*SET PROBLEM:* List every line of the records that contains the string "screenshot". Case counts.
-- START OF PROVIDED RECORDS --
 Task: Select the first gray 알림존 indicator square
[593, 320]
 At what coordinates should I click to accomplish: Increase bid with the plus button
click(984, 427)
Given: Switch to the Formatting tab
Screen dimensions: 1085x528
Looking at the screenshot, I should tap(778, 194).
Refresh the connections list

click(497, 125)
-- END OF PROVIDED RECORDS --
-- START OF PROVIDED RECORDS --
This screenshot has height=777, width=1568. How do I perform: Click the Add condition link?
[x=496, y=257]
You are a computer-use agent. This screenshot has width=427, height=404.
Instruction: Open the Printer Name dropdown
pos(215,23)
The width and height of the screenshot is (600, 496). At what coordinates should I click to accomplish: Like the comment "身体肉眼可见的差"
-- END OF PROVIDED RECORDS --
-- START OF PROVIDED RECORDS --
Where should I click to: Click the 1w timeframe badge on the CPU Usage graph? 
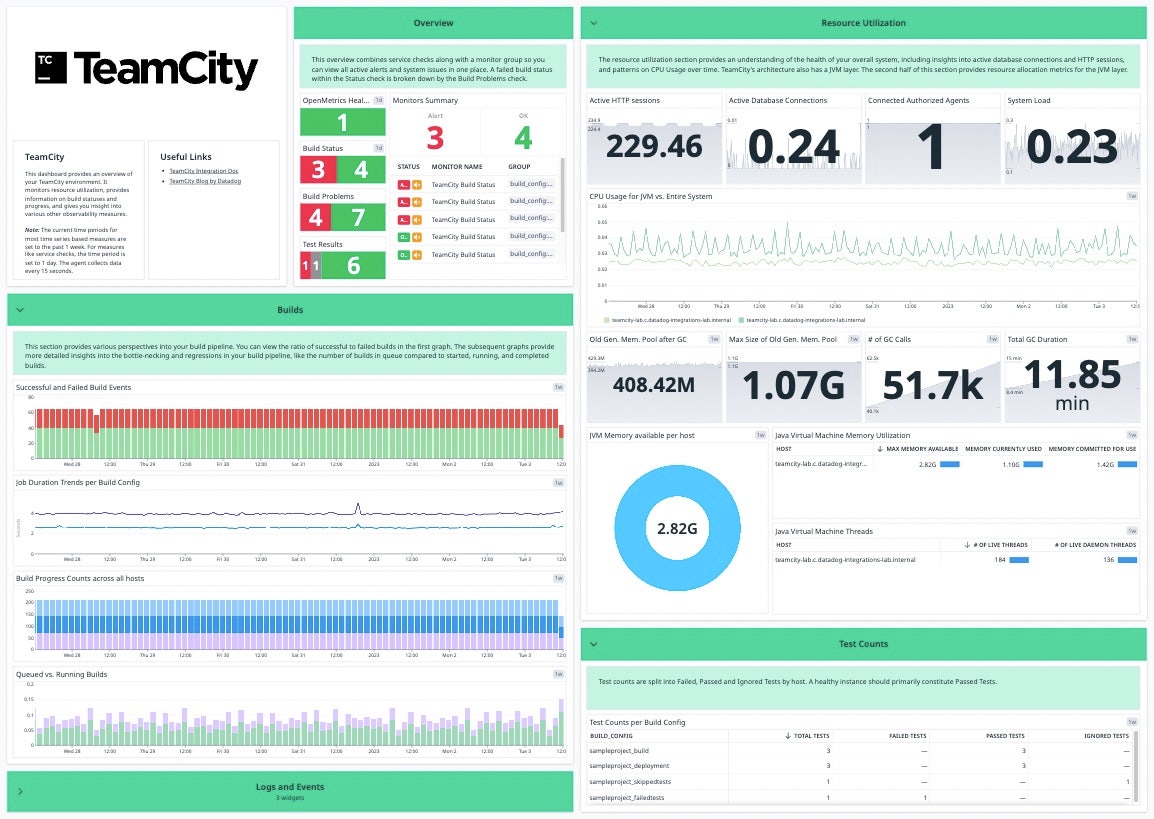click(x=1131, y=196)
-- END OF PROVIDED RECORDS --
*RESULT:*
Looking at the screenshot, I should tap(778, 194).
This screenshot has height=777, width=1568. How do I perform: Click the Add condition link?
You are a computer-use agent. This screenshot has width=427, height=404.
The width and height of the screenshot is (600, 496). At what coordinates should I click to accomplish: Like the comment "身体肉眼可见的差"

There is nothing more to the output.